### Excerpted passage
Start of Block
Then He told the apostles to pray that God send laborers into His harvest—catch that phrase, HIS HARVEST.  We belong to God.  We’re just unaware—even today.  And all we have to do is take Jesus’ teachings into our hearts and live out of them.

The crowds followed Jesus because He gave hope.  That’s why the Sermon on the Mount has so much prominence in the Gospels—it gave hope to the hopeless; hope to the harassed.

As Jesus took stock of this seething mass of harassed people, He knew what to do to right the wrong—gathering His 12 together He said to pray—pray for more harvesters.  And, by the time Jesus died there were 120 teachers ready to teach what must be done in order to change the world and make it a better place to live. 

But, no matter what, in order to do it right, it must be done with prayer—“Lord help us do your will.”

In the 1950s, while I was still in high school I read a book by Norman Vincent Peale entitled, The Power of Positive Thinking.  That was many waters under many bridges ago, so I don’t recall too much about it except that I bought into it, hook, line and sinker.  I remember that it was a spiritually based book stating that we can do anything we set our minds to do.  I still believe that.  So, when I ran across this story about an event that happened while Norman Vincent Peale was still a Methodist, naturally I read it. 

Once, while he was preaching at a Methodist conference in Atlanta, Georgia, he told the congregation that God can change a life, no matter how hopeless a person might seem.  The gist of his message: Never lose hope.

After the service, Peale was meeting with three other ministers in the pastor’s office when the church secretary interrupted to say that a man wanted to see the Peale.  The pastor told the secretary to send him in.
End of Block
### Data for analysis
Start of Block
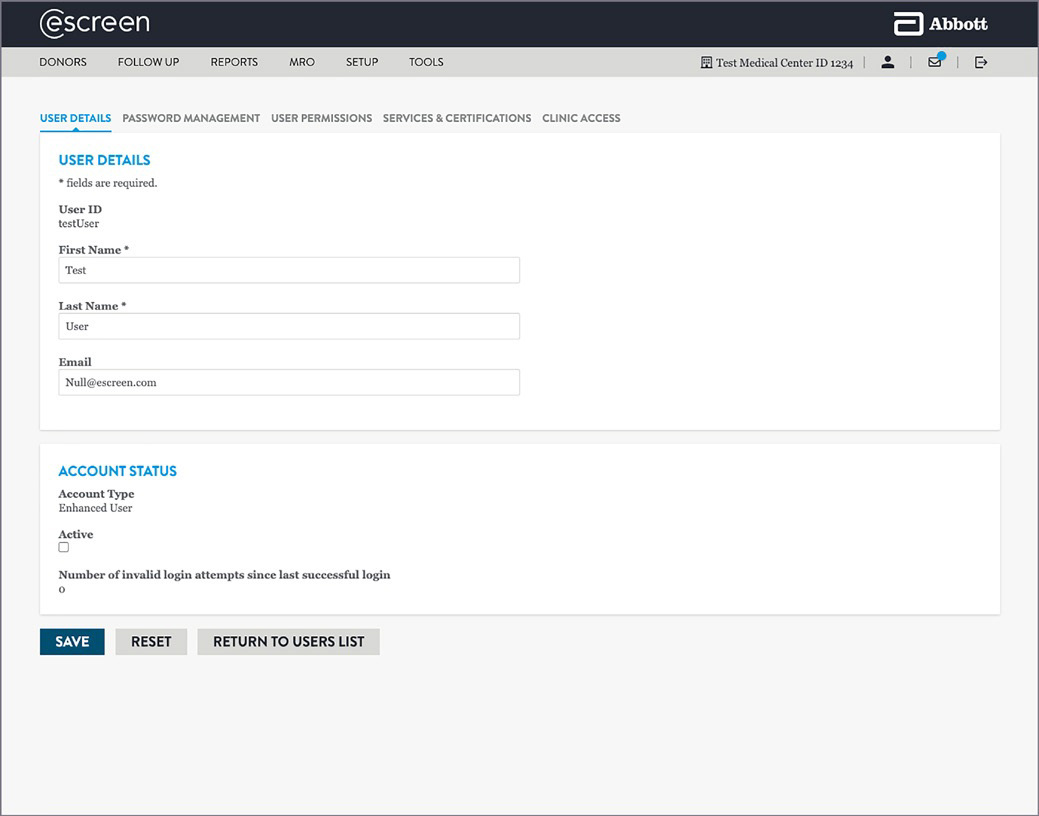
Task: Enable the Active checkbox
Action: click(x=64, y=547)
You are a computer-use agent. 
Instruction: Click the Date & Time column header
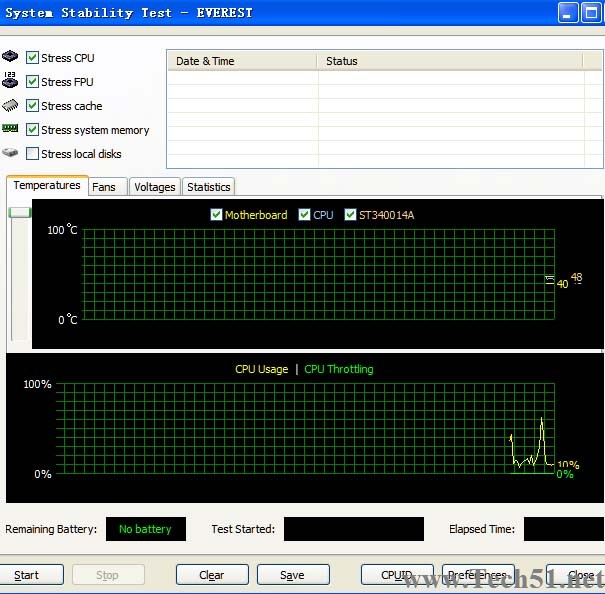[241, 61]
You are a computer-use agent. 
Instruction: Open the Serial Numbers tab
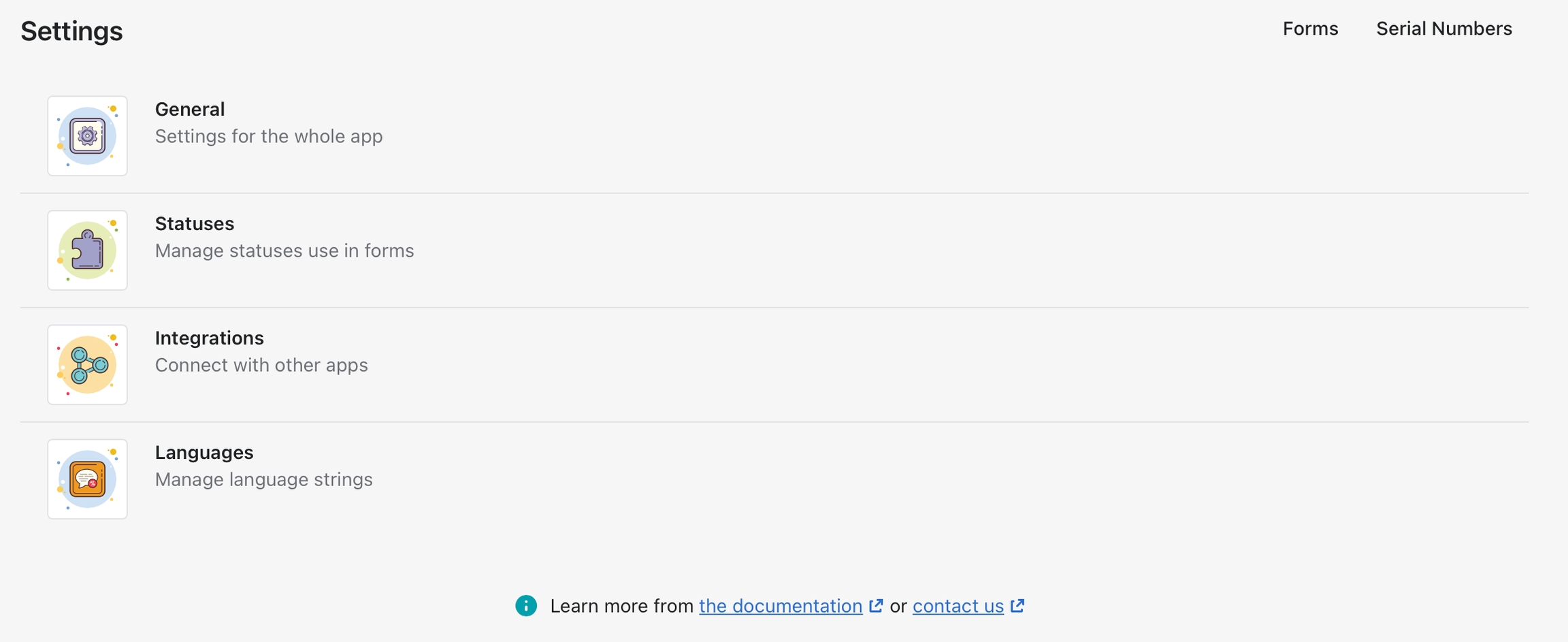(1443, 29)
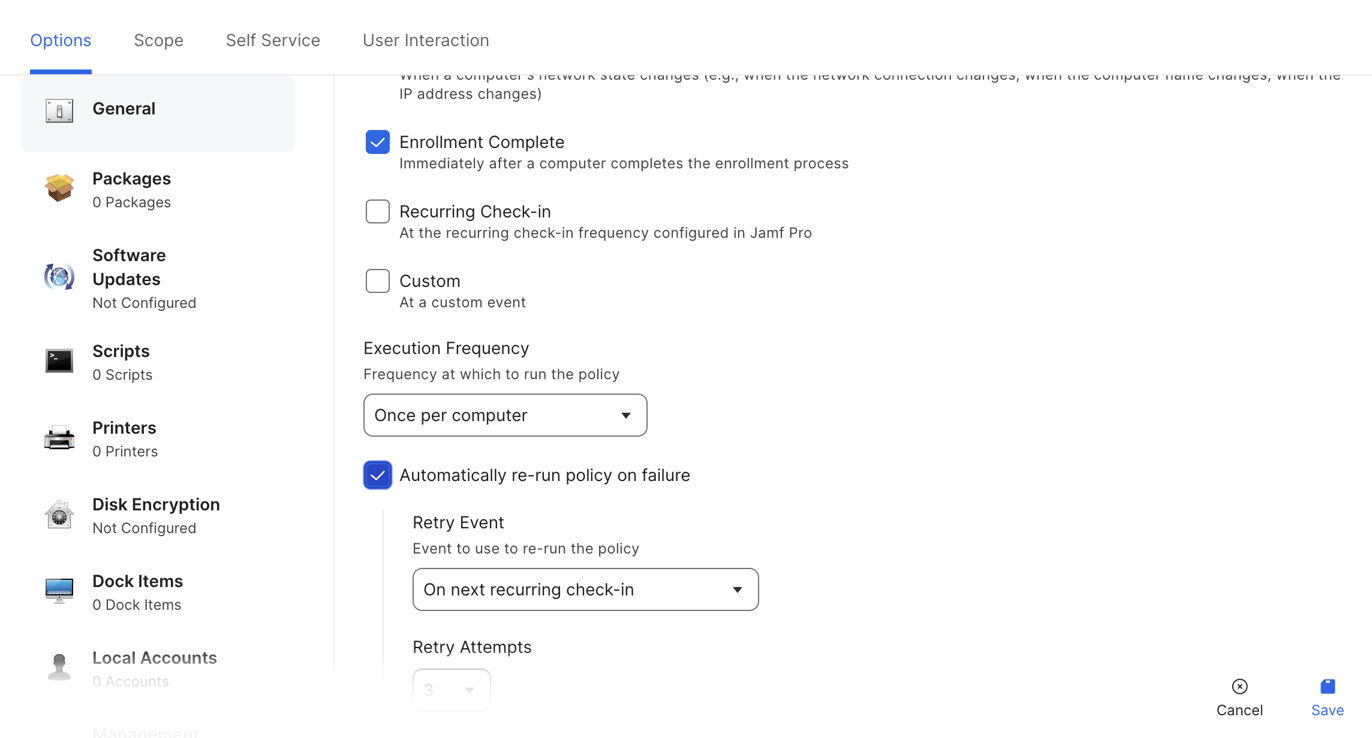Cancel the policy changes
1372x738 pixels.
(x=1239, y=698)
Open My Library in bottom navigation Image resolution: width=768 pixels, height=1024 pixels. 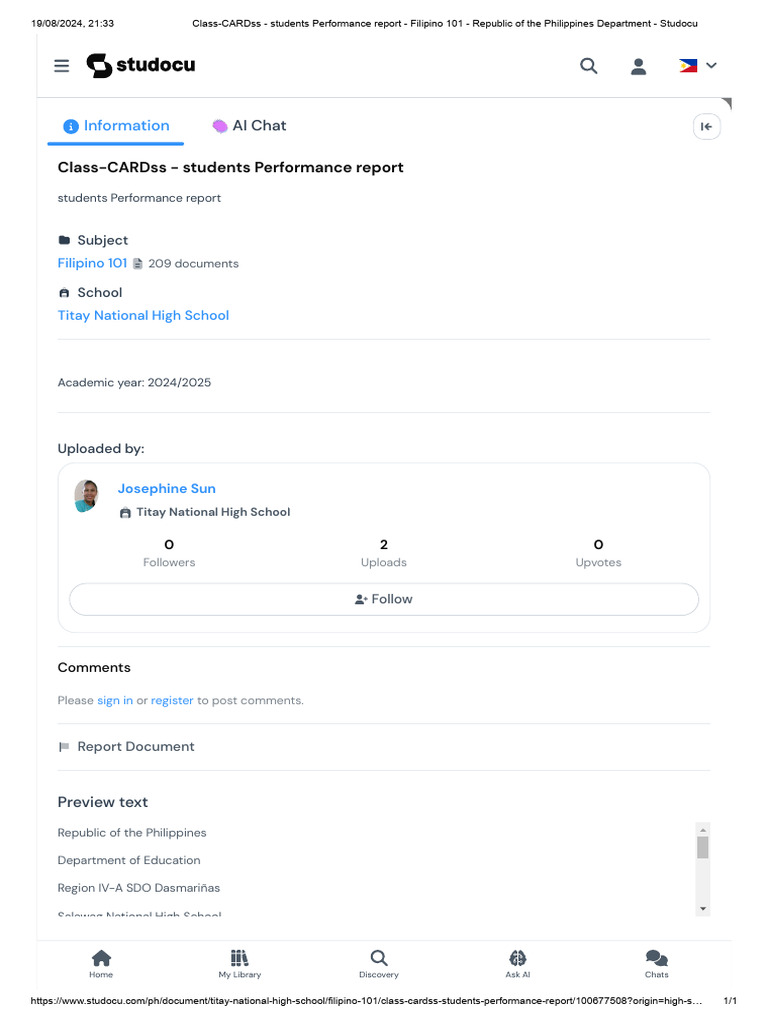(x=240, y=964)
End of Block
### Questions on the material
A. Reproduce the sermon passage word for word, everything from "The crowds followed" down to "place to live.".
B. Carry the sermon passage forward, starting after its last sentence.

### Answer set
A.
The crowds followed Jesus because He gave hope.  That’s why the Sermon on the Mount has so much prominence in the Gospels—it gave hope to the hopeless; hope to the harassed.

As Jesus took stock of this seething mass of harassed people, He knew what to do to right the wrong—gathering His 12 together He said to pray—pray for more harvesters.  And, by the time Jesus died there were 120 teachers ready to teach what must be done in order to change the world and make it a better place to live.

B.
He came in disheveled, unshaven and smelling of booze.  He had been in the congregation, and heard Peale’s message.  He looked at Peale and asked, “Do you really believe that Jesus can help me?” “Without a doubt!” said Peale. The man asked for prayer, and the four ministers gathered around to pray for him.  When he left, the bishop said, “If that man changes, we’ll all be surprised, won’t we?” 

I suspect that bishop did not believe strongly in the power of prayer.  Many pastors don’t.  But, he didn’t close the door on that possibility.  He just noted the unhappy reality that change is difficult, and many people do not change.  That’s because it takes more than prayer; it also takes sincere desire.  When we have that, though we’re weak, God will do the rest; there may be setbacks, but God is with us.

Six months later, Peale was sitting in a hotel lobby in Clearwater, Florida, when a well-dressed with two little girls in tow approached him.  At first, Peale did not recognize him.  Then, as he came closer, he realized that it was the drunk they had prayed for in Atlanta.  He was a new man—living a new life—an answer to prayer.  He had come to thank Peale for imparting faith on that day six months ago. 

Peale said that it was one of the most emotional and unforgettable experiences of his life.

God is in the life changing business.  It’s a lesson we often forget—or we surrender to something else—such as a higher education, or to the government.  I’m all for higher education—especially today’s where if you don’t have a master’s degree or a doctorate, you’re going to get left behind—at the very least, the work you find will much harder and pay much less.

But no matter how educated we become, we’re still dummies compared to God.  We’re not even in the same league.  Today’s society is a great example of what education and good intentions bring about when God is not a part of the equation—great technology, but world-wide dysfunction. 

You want to make a difference in the world?  Then pray.  Ask God to lead you so you can make a difference—a difference that really works and that will have a lasting effect. There’s simply too many stories of God turning people’s lives around—like the one I just told.

Here’s the formula:  Pray; listen; do.  Pray; listen; do. Pray; listen; do. Pray; listen; do.

You think you can’t make a difference because you’re old?  Well listen up—you are the older generation.  The young are fired up and ready to go, but you have the experience; you have the wisdom.  You lived life and learned.  Share what you’ve learned.

Believe me: you are not too old to make an eternal life saving difference in someone’s life.